Living a busy urban life, we rarely get to have a first-hand experience of folk culture. It is refreshing to witness the simplicity of strong-rooted traditions and the rustic lifestyle of those who still live in rural India. As a parent, I believe that our kids should experience and learn to appreciate the various folk traditions that are present in different cultures all over the country, while reconciling those with a modern lifestyle. So, when last year when we sat down to plan our winter holidays, my wife and I concluded that we should take the kids to the Pushkar Camel Fair in Rajasthan.
This festival showcases the culture and practices of the local village communities, oblivious to the fast-moving, tech-driven world around them. By far, the Pushkar Fair, also called the Pushkar Mela, is one of the oldest and most famous folk events of Rajasthan with immense religious, artistic and cultural significance. From a traveler’s perspective, the best part of the festival is that it’s held in the full moon of the autumn months, making it the perfect weather for a wholesome trip.
How to reach
For those traveling with children or elders, it is important that you travel comfortably and safely. The best way to reach Pushkar is to fly to Jaipur. From Jaipur, you can book a cab or hire a chauffeur-driven car, as we did- and reach the Pushkar fairgrounds. There are plenty of hotels and guest houses nearby which you can pre-book. Once you reach, you will see the festival in full flow and the extraordinary energy of the town as it comes alive with the sounds of merchants, traders, artisans and musicians.
Our festival experience
The highlight of the Pushkar Fair is the grand Camel Fair. The children were all excited to see the desert animals, which they had never seen in their natural habitats. So, the next morning we headed to the fairgrounds to witness this extraordinary event. An extravagant affair, the Camels of Pushkar are the real showstoppers and this gathering makes for the biggest camel fair in the world. Villagers from neighbouring places come together with 50,000 camels, all groomed, trained, and adorned in colourful fabrics and accessories. They are made to participate in races, where the owner of the winning camel is awarded a handsome sum. Then there was also an exhibition of the ‘best dressed/groomed’ camel. It was quite interesting to see a contest between horse owners and camel owners competing over the decorations and fineries with which their animals were adorned.

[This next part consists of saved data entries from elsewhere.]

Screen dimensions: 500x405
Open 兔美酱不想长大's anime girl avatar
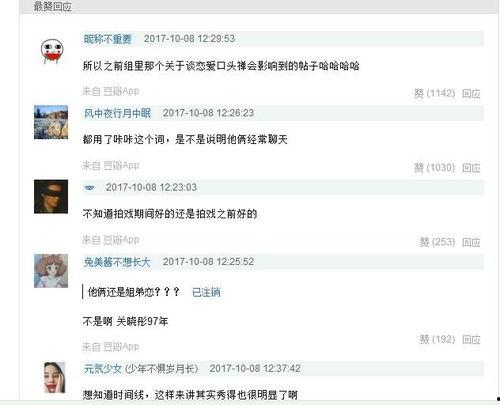pyautogui.click(x=51, y=271)
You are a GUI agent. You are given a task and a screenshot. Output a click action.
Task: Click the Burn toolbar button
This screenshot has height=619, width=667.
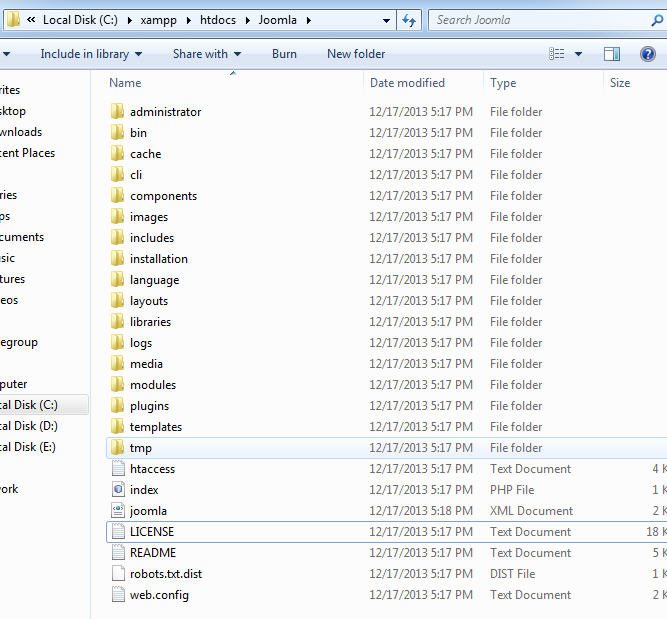click(x=284, y=54)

After meandering through the flocks of camels trotting around, we headed towards the other displays.
Rajasthan is famous for handcrafted fabrics, jewellery, and accessories. And the festival let us see these extremely skilled craftsmen at work in close quarters. There were painting and handicraft exhibits of wooden, textile, and leather items. We also managed to catch a puppet show set up by the local villagers.
All this walking got us really hungry and we headed to the food stalls. Needless to say, every bite of the local fare was absolutely delicious. This is especially true when it’s cooked in the rustic style- on a clay oven.

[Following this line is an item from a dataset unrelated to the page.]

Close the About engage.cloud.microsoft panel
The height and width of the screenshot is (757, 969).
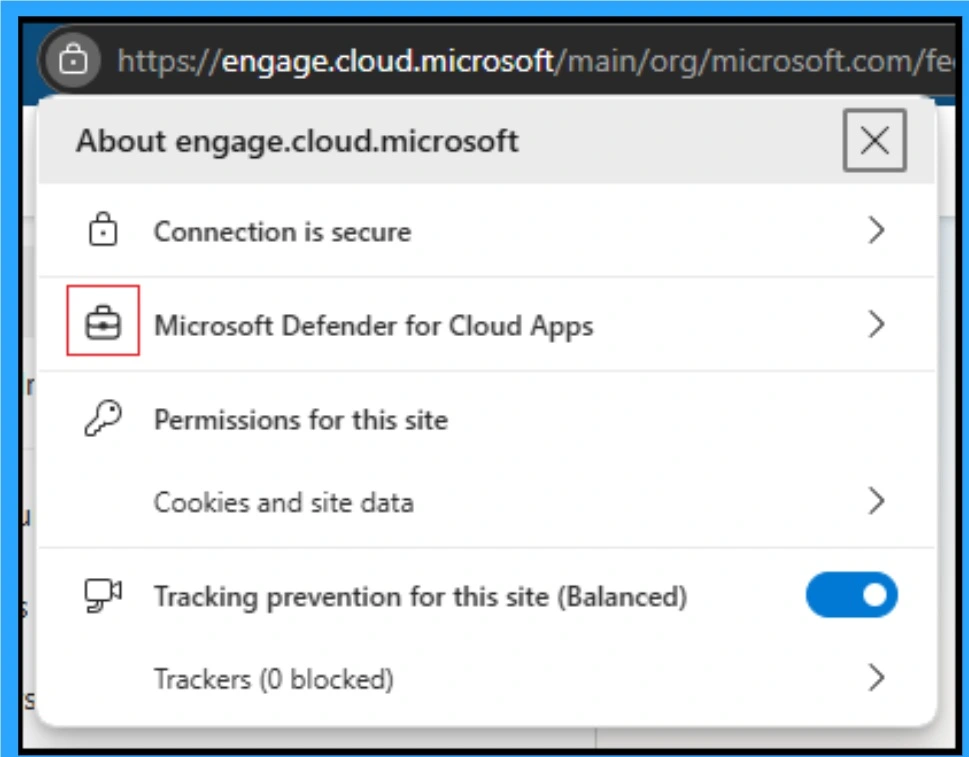click(874, 139)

As the day was about to end, we headed out to view the sunset. The setting sun against the Nag Parbat created a lovely silhouette of camels and the fairgrounds.

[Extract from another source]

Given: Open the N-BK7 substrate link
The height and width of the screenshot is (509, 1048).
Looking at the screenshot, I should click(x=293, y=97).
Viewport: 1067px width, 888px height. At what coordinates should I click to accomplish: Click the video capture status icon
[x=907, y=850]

The colours, sounds, and aromas of the Pushkar Mela enticed each one of us and the kids went click-happy at every sight that caught their eye. As for me, I felt vindicated that the family was absorbing every bit of this trip and really enjoying the moments. The vibrancy of the folk culture, the colourful attire, age-old traditions, and the animals came together to make it a truly memorable holiday for us! We headed back to Jaipur where we rented an Innova, spending the entire day sightseeing and exploring the city. Soon, night had fallen and it was time for us to head to the airport and we bid adieu to the beautiful state of Rajasthan.